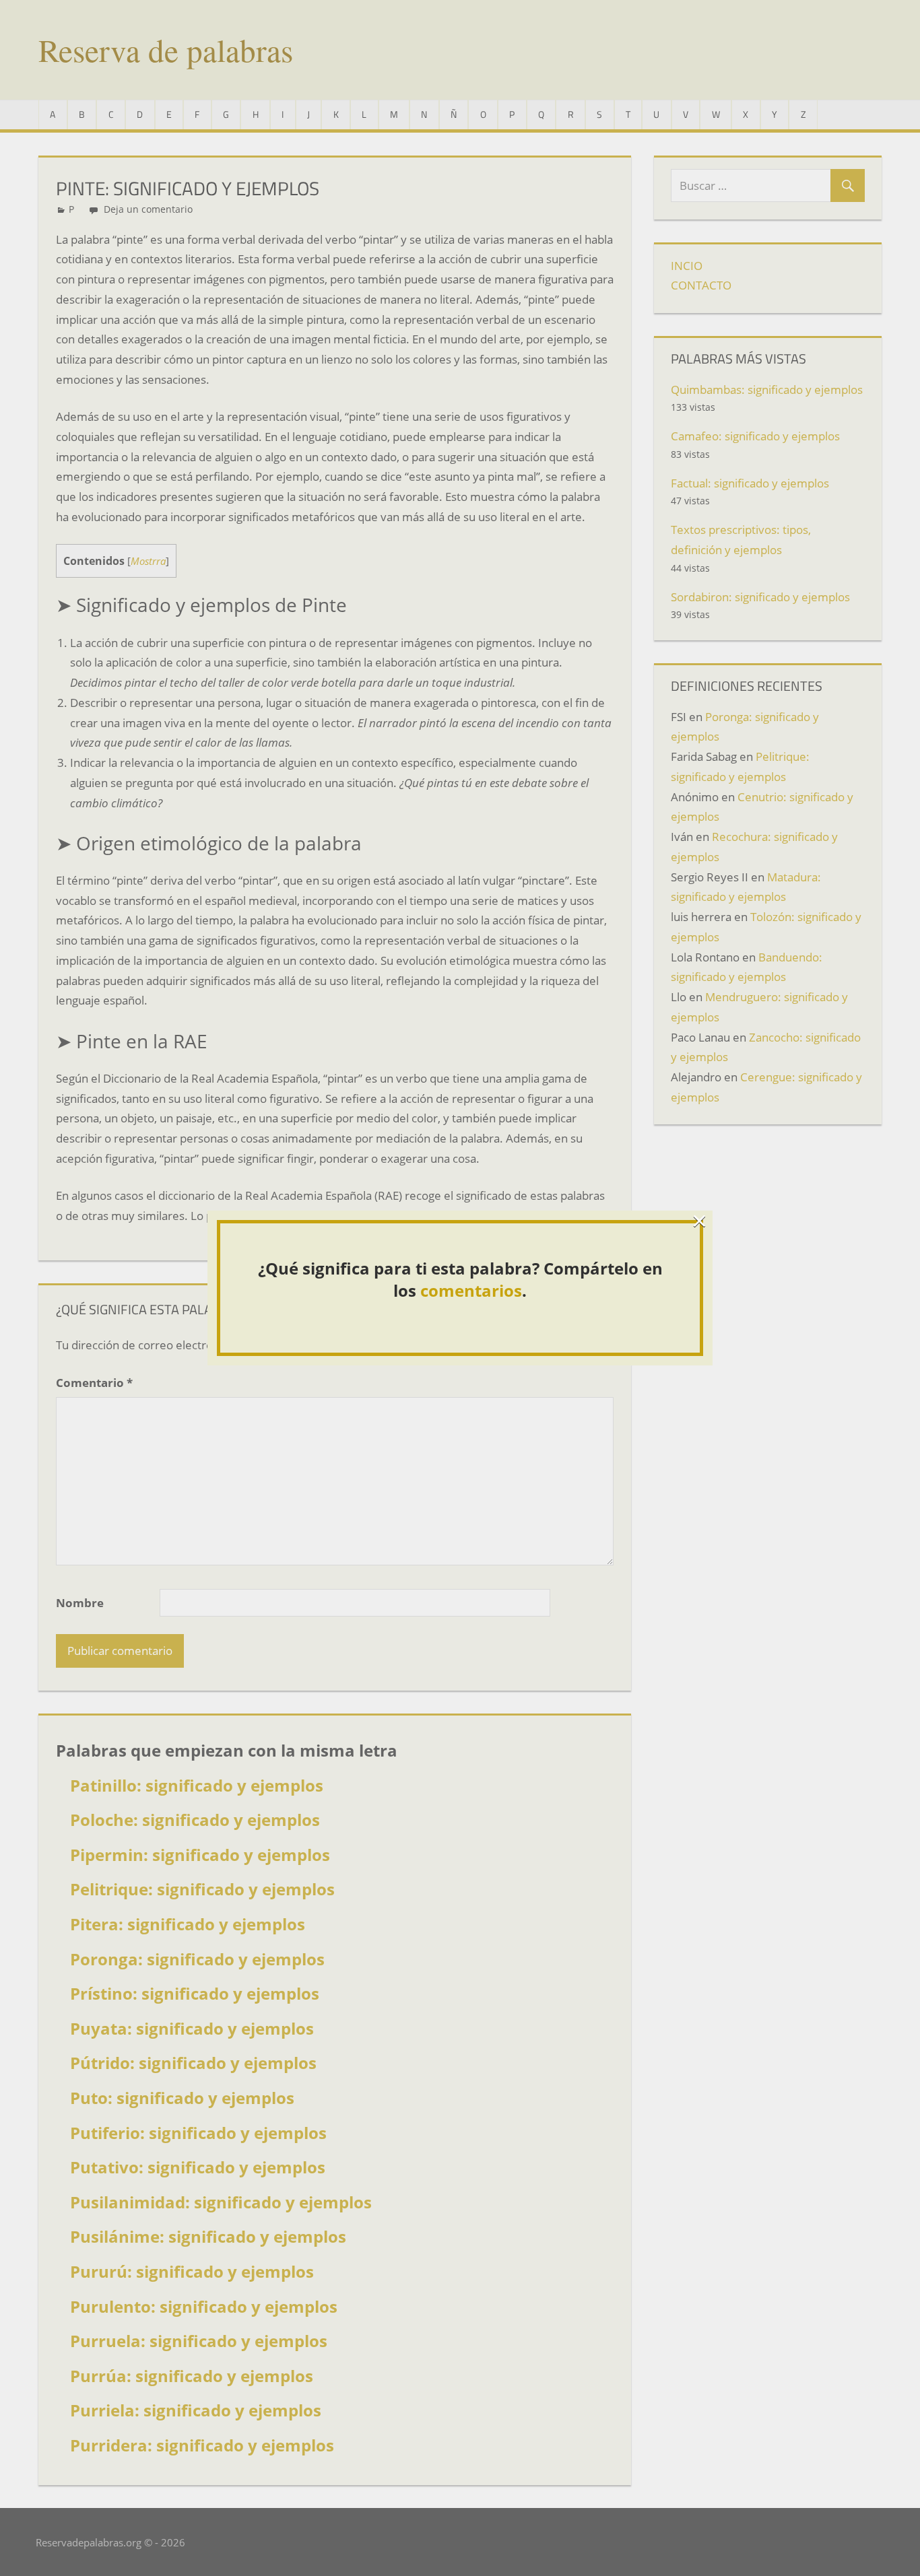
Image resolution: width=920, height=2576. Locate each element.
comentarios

★ ★ ★ ★

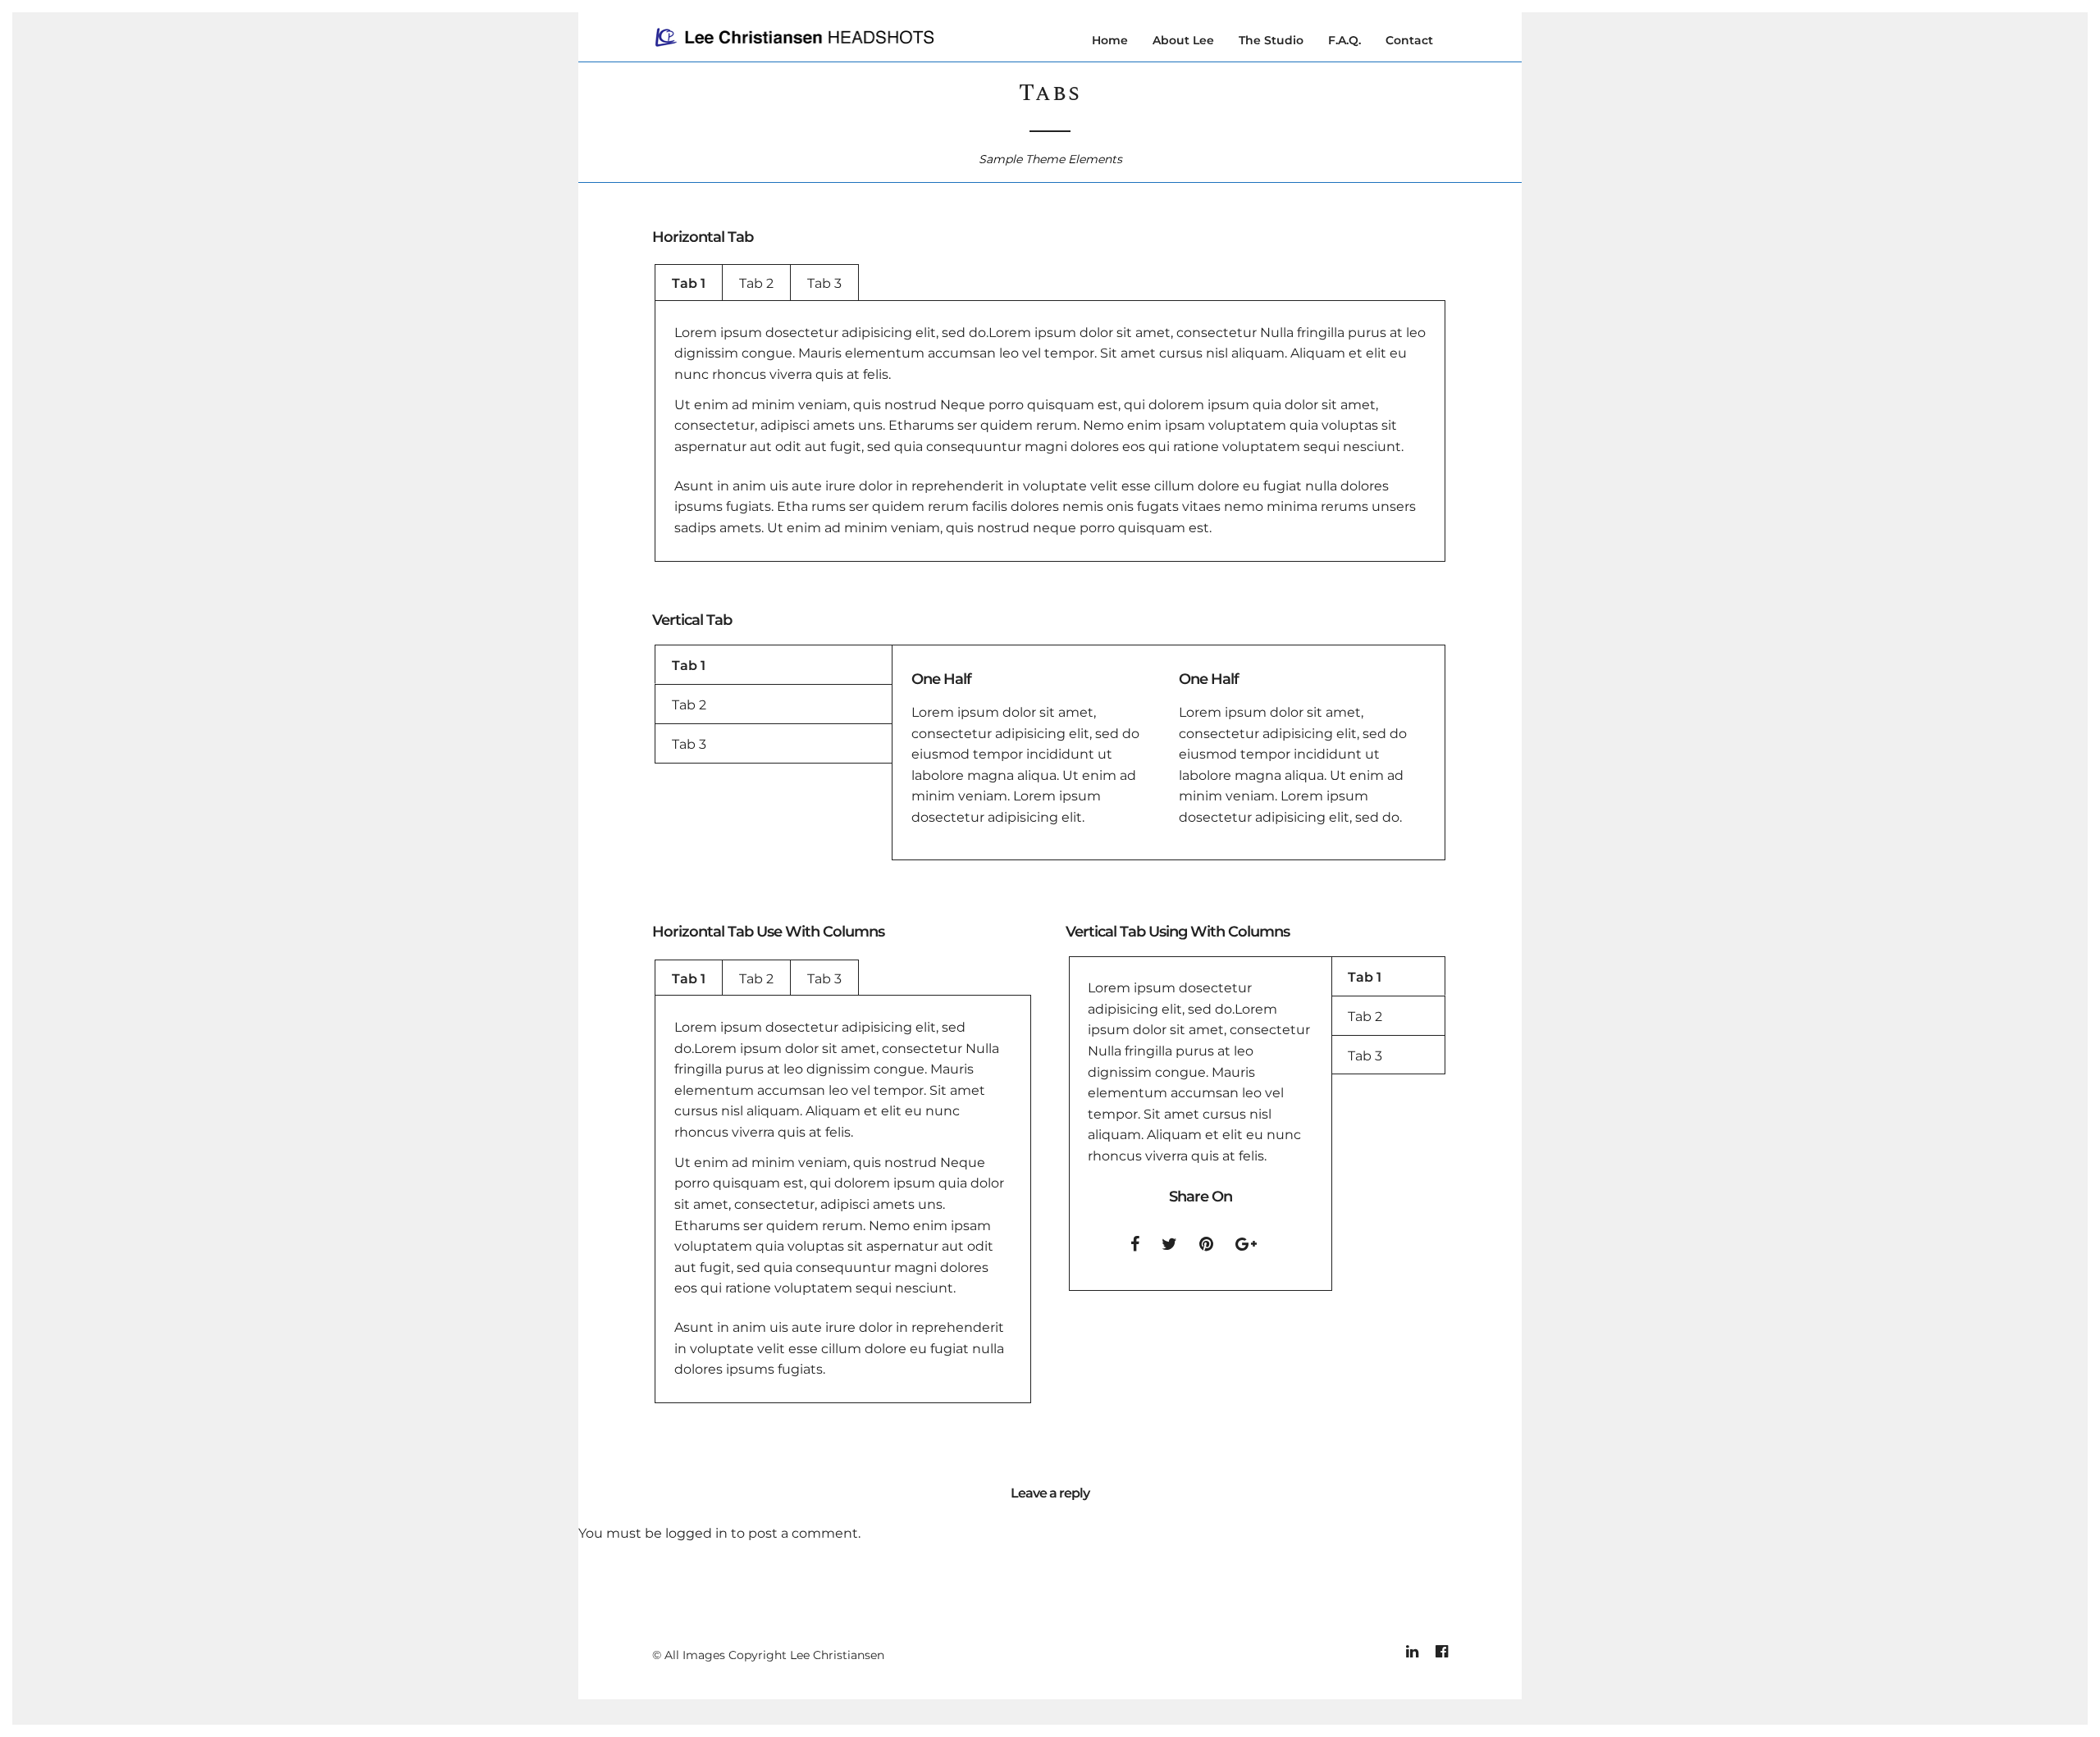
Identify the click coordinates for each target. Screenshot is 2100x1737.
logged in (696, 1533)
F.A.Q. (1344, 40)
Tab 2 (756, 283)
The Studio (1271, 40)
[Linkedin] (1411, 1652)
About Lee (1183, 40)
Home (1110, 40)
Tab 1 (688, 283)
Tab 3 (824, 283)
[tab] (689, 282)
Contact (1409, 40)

★ ★ ★ ★

## REQUIRED ACTION
Using the records above, set down exactly the lines from the one with "Image resolution: width=920, height=2576." through the one with "comentarios", inclusive, and nothing more.

## RESPONSE TO THIS TASK
Image resolution: width=920, height=2576. Locate each element.
comentarios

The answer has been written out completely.